Dein Casemod gefällt mir sehr gut 

Auf welchem Bild ist eigentlich die Vodka-Flasche zu sehen?? Ist doch mal ein Origineller AGB, aber ob Vodka als Kühlmittel taugt, das müsste man ausprobieren. Wäre sowieso zu teuer im Gegensatz zu Herkömmlichen Wakü-Wasser.


----------



## Shizophrenic (22. Juli 2012)

Die Wodka Flasche findest du bei meinen Bildern und in meinem Tagebuch ^^


----------



## Gamer090 (22. Juli 2012)

*AW: Wasserkühlung optisch perfekt: Understatement meets Lichterorgel - Update*



CoXxOnE schrieb:


> Die Wodka Flasche findest du bei meinen Bildern und in meinem Tagebuch ^^


 
Ist es die Absolut Vanila Flasche?? Ich kenne nur den puren Vodka deshalb dachte ich es wäre was anderes


----------



## Shizophrenic (22. Juli 2012)

*AW: Wasserkühlung optisch perfekt: Understatement meets Lichterorgel - Update*

die Absolut Vanilla Flasche ist noch nicht drinn, befindet sich noch under construction, momentan habe ich diese Wodkaflasche drinn ^^
http://extreme.pcgameshardware.de/a...agb-graka-update-coxxone-s-drunken-blue-6.jpg


----------



## Gamer090 (22. Juli 2012)

*AW: Wasserkühlung optisch perfekt: Understatement meets Lichterorgel - Update*

Ach da ist die Flasche ich dachte ich hätte zu viel Vodka getrunken das ich die nicht sehe. Naja meine Vodkaflasche ist auch nicht mehr voll die ich zu Hause habe 

Hast du da eigentlich 2 getrennte Kammern, also je eine für den Ein und Ausgang des Kreislaufs??


----------



## Shizophrenic (22. Juli 2012)

Ne ist eine Kammer mit unterschiedlich langen schläuchen die so in dem Deckel gebohrte Löcher stecken.

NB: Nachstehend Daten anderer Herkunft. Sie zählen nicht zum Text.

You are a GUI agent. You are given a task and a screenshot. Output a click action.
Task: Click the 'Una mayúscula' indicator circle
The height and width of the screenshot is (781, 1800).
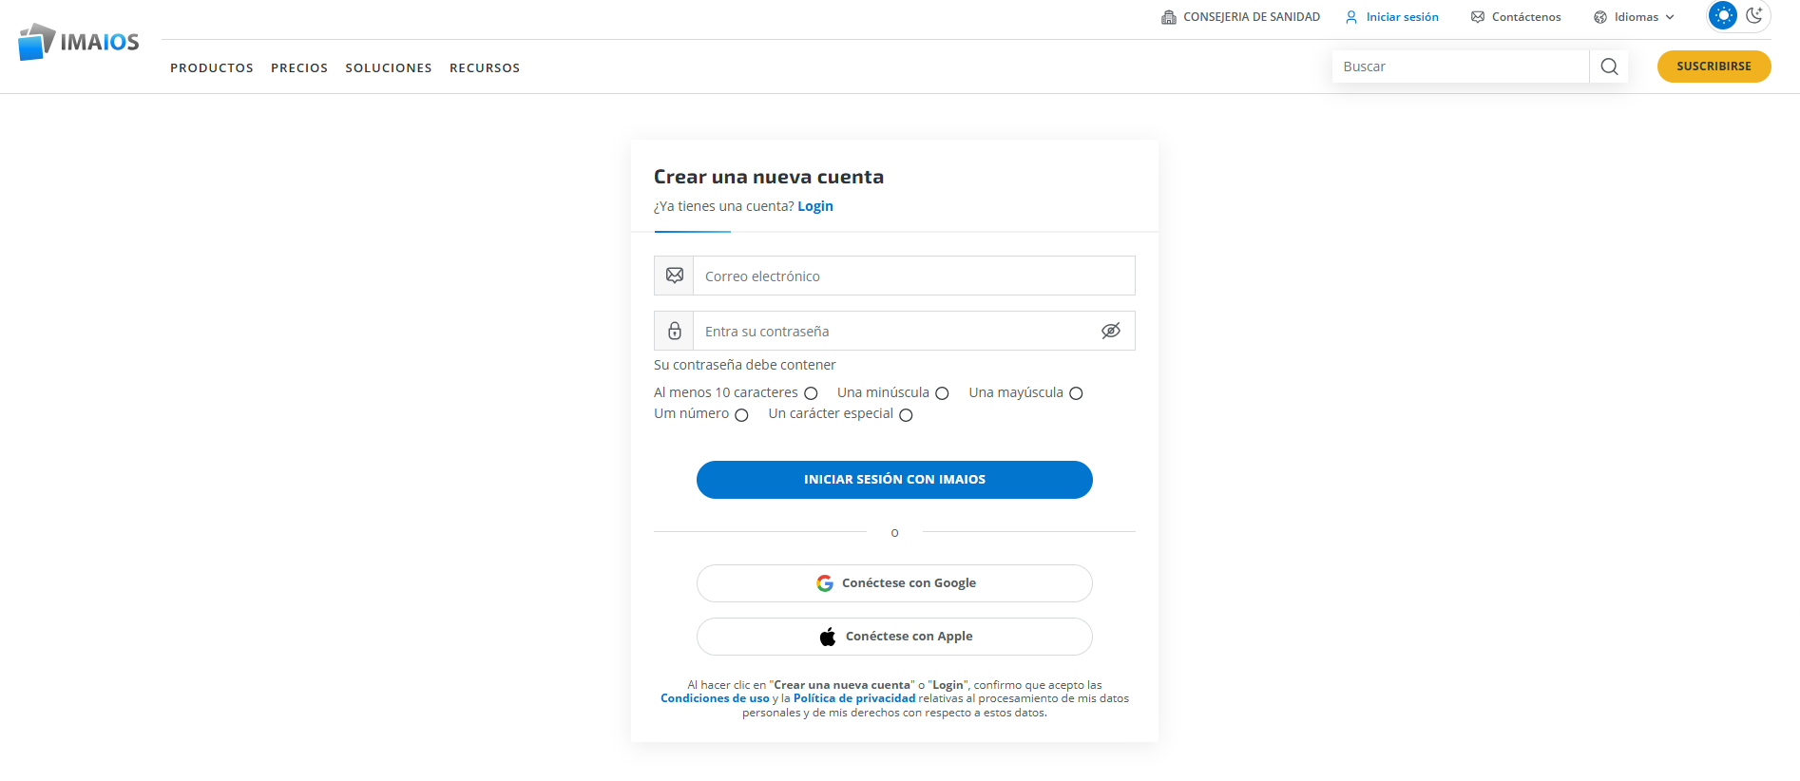click(x=1076, y=393)
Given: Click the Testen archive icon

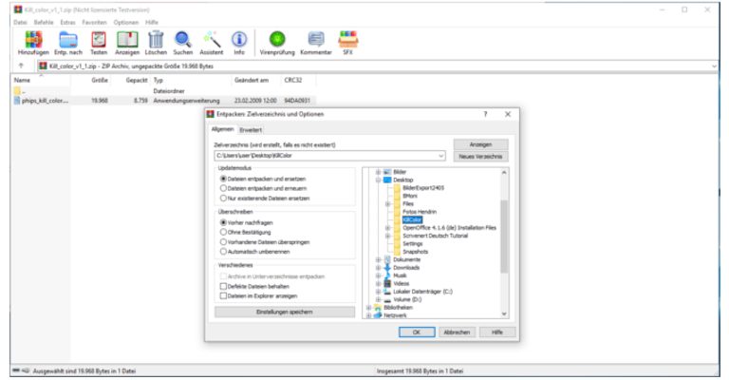Looking at the screenshot, I should click(99, 39).
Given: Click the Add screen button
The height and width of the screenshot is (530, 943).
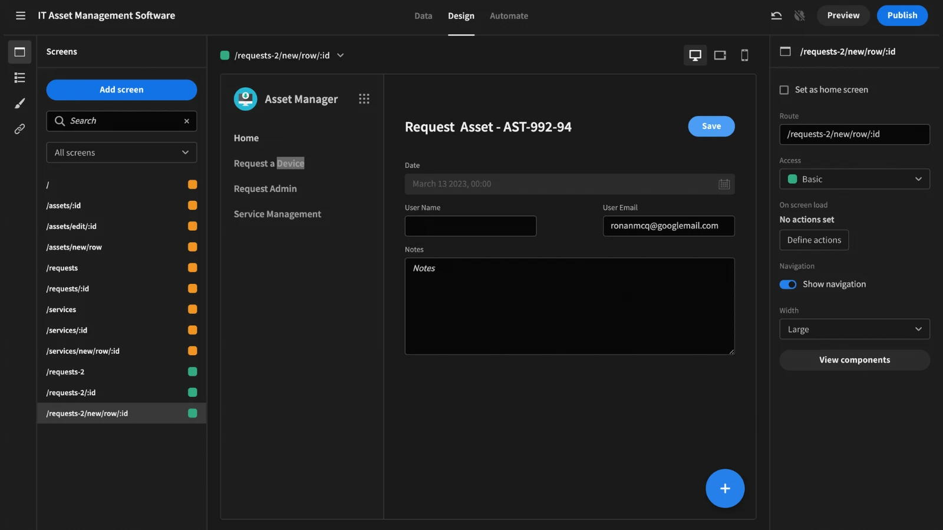Looking at the screenshot, I should [x=121, y=90].
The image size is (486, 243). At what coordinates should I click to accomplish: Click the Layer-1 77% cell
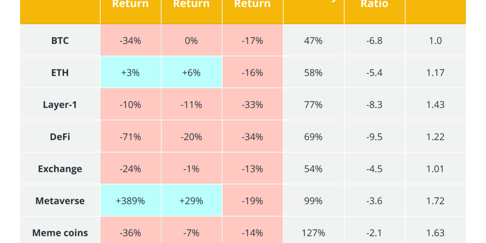[313, 104]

Beim absolut bin ich gerade daran eine Lösung mit Anschlüssen und steigrohren zu entwickeln

Leider macht mit da der Durchmesser des Flaschenhalses der 0,7 Flasche  etwas Probleme,

Hab also noch nicht die perfekte Flasche gefunden ^^


----------



## motek-18 (25. Juli 2012)

*AW: Wasserkühlung optisch perfekt: Understatement meets Lichterorgel - Update*

was ist denn mit einer 1l oder 3l falsche?es gibt auch bei Real manchmal sonder posten mit 2l,2,5l Whisky oder Votka flachen.würde dir  eine viereckige falsche da weiter helfen?


----------



## Shizophrenic (25. Juli 2012)

Momentan hab ich ne Absolut Vodka Flasche angepeilt, aber keine 1L oder größer mehr da ^^

(nur noch ne halbe Flasche Gorbatschow)


Wenn jemand mir aber den innendurchmesser anderer Flaschen verraten könnte, wüsste ich schon mehr und müsste nicht alle Flaschen zum selbstprobieren kaufen. ^^


----------



## motek-18 (6. August 2012)

*AW: Wasserkühlung optisch perfekt: Understatement meets Lichterorgel - Update*

0,7ler?oder egal


----------



## Phexen (31. August 2012)

*AW: Wasserkühlung optisch perfekt: Understatement meets Lichterorgel - Update*

Hier mal mein Reseratoren Projekt:

Project Blue Ivy - New Setup of my Quad Reserator Cooling Farm - 05/12 - YouTube


----------



## anton-san (31. August 2012)

*AW: Wasserkühlung optisch perfekt: Understatement meets Lichterorgel - Update*

Geht wirklich nichts über ne gute WAKÜ....wenn die Balance mit der Abwärme stimmt. Habe mittlerweile einen 360ger - 280ger und nen 120ger verbaut und meine Temps bleiben nun konstant. Auch bei OC komm ich noch nicht mal auf 30 Grad Wassertemperatur.... und ist von außen noch nicht mal sichtbar...Next kommt noch ein wenig Modding dazu da ich ein Window im Seitendeckel habe....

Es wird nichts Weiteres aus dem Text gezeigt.